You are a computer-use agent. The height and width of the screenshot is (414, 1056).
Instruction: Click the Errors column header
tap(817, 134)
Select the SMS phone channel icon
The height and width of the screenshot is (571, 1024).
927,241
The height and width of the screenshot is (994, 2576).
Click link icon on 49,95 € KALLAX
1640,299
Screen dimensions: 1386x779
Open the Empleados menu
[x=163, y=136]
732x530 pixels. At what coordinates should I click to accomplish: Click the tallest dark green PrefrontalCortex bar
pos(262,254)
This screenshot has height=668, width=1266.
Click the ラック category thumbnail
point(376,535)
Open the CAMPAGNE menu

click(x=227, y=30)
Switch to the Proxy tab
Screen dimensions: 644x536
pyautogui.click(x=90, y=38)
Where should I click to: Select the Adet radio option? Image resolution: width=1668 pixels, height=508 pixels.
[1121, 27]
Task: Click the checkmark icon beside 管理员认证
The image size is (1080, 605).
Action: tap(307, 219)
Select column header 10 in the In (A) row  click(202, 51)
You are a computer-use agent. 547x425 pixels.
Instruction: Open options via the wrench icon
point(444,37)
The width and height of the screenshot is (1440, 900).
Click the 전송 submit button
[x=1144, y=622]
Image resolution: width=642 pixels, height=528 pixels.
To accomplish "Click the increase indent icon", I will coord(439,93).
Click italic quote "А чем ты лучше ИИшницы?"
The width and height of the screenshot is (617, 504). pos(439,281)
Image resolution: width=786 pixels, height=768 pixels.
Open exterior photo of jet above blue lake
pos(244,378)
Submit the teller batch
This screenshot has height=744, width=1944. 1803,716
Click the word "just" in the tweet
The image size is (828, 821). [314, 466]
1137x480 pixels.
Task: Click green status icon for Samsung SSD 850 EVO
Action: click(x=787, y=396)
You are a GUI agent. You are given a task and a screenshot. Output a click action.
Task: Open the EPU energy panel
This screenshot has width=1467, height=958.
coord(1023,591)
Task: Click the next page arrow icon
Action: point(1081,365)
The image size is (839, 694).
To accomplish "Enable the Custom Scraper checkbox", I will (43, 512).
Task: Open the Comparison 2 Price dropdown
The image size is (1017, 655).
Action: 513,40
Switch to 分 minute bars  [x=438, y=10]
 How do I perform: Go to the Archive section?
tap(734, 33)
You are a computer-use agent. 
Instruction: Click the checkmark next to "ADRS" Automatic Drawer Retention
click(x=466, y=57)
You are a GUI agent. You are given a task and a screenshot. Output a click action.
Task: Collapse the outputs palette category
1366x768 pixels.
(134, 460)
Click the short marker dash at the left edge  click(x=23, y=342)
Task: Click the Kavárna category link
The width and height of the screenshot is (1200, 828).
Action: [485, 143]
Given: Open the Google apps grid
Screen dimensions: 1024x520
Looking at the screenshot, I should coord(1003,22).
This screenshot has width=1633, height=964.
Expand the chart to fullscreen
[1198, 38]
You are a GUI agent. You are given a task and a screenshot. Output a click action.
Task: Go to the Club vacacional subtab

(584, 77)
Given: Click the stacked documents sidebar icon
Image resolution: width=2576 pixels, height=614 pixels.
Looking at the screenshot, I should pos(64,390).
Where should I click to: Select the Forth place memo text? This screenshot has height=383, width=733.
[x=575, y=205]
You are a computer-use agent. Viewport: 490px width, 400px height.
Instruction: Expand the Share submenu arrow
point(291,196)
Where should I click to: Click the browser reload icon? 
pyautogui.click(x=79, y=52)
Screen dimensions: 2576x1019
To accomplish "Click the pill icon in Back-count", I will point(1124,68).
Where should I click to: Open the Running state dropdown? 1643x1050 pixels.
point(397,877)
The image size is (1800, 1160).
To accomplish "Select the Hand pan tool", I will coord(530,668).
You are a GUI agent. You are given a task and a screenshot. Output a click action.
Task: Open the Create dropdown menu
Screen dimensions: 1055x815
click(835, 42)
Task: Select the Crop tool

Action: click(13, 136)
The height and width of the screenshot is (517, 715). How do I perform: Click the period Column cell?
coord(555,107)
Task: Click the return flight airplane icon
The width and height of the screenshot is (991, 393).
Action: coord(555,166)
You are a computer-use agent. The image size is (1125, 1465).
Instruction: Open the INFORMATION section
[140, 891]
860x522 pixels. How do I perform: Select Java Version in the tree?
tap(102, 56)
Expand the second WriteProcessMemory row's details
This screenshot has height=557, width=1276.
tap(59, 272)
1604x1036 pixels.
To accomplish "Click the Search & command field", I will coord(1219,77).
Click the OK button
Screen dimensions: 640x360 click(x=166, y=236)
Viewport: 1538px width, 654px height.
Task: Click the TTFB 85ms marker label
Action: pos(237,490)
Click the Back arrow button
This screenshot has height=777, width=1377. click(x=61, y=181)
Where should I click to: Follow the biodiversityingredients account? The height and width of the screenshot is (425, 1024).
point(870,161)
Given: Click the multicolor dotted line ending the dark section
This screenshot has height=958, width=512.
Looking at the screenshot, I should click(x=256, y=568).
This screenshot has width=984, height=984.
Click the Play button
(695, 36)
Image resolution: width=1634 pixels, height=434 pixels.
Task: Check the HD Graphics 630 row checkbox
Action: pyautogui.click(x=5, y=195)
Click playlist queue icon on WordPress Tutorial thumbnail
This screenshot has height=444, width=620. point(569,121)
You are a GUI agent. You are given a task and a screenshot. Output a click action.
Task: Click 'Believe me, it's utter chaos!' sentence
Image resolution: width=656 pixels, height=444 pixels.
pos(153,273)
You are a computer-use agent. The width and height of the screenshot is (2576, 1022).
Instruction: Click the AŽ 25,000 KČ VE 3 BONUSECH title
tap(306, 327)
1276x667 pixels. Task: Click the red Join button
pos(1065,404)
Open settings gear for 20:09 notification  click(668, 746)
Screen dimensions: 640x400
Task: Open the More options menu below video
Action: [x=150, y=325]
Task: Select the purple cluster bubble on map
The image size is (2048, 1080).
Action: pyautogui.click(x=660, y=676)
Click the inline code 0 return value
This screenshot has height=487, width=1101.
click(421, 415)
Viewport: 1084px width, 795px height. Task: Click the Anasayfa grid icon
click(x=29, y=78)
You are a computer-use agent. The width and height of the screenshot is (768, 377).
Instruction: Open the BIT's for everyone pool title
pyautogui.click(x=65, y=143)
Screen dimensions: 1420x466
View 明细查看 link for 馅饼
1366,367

════════════════

**What you have to do**
From the material above, set down exactly the lines between the line holding "Image resolution: width=642" and the line holding "Task: Open the EPU energy panel", inclusive. Include nothing else.

**Solution to the problem**
Image resolution: width=642 pixels, height=528 pixels.
To accomplish "Click the increase indent icon", I will coord(439,93).
Click italic quote "А чем ты лучше ИИшницы?"
The width and height of the screenshot is (617, 504). pos(439,281)
Image resolution: width=786 pixels, height=768 pixels.
Open exterior photo of jet above blue lake
pos(244,378)
Submit the teller batch
This screenshot has height=744, width=1944. 1803,716
Click the word "just" in the tweet
The image size is (828, 821). [314, 466]
1137x480 pixels.
Task: Click green status icon for Samsung SSD 850 EVO
Action: click(x=787, y=396)
You are a GUI agent. You are given a task and a screenshot. Output a click action.
Task: Open the EPU energy panel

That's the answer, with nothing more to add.